Tribunes

Le fascisme insoupçonné

Chère lectrice, cher lecteur,

C’est au sortir de cet article que peut être vous vous rendrez compte, avec une stupeur effroyable, que vous êtes fasciste. Dans le cas contraire, j’aurai la fâcheuse responsabilité de vous avouer que vous êtes odieusement présomptueux. Pour ma part, je mettrai ma plume à défenestrer qu’il y’a bien des sujets sur lesquels j’ai quelques carences élémentaires et si tôt rencontrés, je préfère écouter. Une vie n’a jamais suffi à combler le néant des idées du passé et du présent qui ont été colportées sans vérifications préalables et personne, je dis bien personne, n’est à l’abri de ne pas s’être vu y participer. Irrémédiablement, notre histoire détermine notre point de vue.
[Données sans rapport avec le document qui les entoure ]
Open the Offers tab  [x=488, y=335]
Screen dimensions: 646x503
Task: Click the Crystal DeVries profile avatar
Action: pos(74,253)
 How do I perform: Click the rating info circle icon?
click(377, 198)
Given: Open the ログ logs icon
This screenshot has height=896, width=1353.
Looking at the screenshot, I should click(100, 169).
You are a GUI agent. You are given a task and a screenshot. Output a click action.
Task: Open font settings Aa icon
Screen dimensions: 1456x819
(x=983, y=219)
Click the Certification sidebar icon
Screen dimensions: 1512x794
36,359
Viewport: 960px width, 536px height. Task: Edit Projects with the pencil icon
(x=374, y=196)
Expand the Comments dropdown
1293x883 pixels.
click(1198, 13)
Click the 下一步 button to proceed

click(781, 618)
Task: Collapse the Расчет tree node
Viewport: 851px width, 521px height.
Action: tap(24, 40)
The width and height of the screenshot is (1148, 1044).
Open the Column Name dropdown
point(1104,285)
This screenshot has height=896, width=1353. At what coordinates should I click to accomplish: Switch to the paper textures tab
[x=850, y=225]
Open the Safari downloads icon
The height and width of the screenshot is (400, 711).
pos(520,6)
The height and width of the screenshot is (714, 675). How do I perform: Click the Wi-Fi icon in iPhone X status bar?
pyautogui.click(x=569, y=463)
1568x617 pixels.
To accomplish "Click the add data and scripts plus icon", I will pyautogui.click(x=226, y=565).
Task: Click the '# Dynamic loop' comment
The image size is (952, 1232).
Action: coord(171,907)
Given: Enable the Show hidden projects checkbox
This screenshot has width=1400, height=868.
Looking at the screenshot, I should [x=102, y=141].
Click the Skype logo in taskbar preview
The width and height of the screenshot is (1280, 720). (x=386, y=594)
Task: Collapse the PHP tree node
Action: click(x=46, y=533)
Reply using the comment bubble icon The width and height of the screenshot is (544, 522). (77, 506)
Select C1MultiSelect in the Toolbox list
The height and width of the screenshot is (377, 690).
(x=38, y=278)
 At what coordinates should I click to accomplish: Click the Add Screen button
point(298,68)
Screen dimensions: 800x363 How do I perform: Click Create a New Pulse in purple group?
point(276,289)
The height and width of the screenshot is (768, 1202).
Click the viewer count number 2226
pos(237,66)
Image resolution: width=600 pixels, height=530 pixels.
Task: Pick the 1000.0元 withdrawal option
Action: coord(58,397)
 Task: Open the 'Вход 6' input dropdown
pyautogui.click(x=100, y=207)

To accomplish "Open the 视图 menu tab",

N’avez-vous jamais réfléchi à cette question, remarqué ce dilemme, été pris par cette schizophrénie latente qui nous habite en permanence et nous tiraille malgré nous, à savoir : la cohabitation de la défense de nos convictions d’une part et la présomption d’erreur et de relativisme, d’autre part, qui incombe à notre point de vue pour s’offrir à un vrai débat d’idée? C’est l’hésitation prolongée entre la ferveur et l’humilité. On se dit souvent ouvert et tolérant et pourtant à un certain seuil, le sujet en question est même déjà au delà de l’indécence. Mais ce seuil est-il le même pour tous? Avons-nous tous la même perspective? Et qui doit tracer les frontières de l’acceptable, et avec quelle légitimité? De fait, il ne peut y avoir de sujet sur lequel il y aurait telle ou telle limite. La loi Gayssot de 1990, dite loi mémorielle, en est un exemple idoine. Du prosélytisme, des répercussions néfastes que pourraient engendrer telle ou telle opinion sur des personnes influençables, je dis qu’ils ne sont pas suffisants pour discréditer l’impérieuse nécessité qu’a la liberté de recherche et d’expression d’évoluer sans carcans. Pourquoi? Parce que l’éducation viendra en son temps et d’ailleurs je préfère mille fois des gens qui se trompent mais qui sont ouverts au dialogue plutôt que l’inverse.

« A l’heure actuelle, mon avis est que le mal n’est jamais « radical », qu’il est seulement extrême, et qu’il ne possède ni profondeur ni dimension démoniaque. Il peut tout envahir et ravager le monde entier précisément parce qu’il se propage comme un champignon. Il « défie la pensée », comme je l’ai dit, parce que la pensée essaie d’atteindre à la profondeur, de toucher aux racines, et du moment qu’elle s’occupe du mal, elle est frustrée parce qu’elle ne trouve rien. C’est là sa « banalité ». Seul le bien a de la profondeur et peut être radical. »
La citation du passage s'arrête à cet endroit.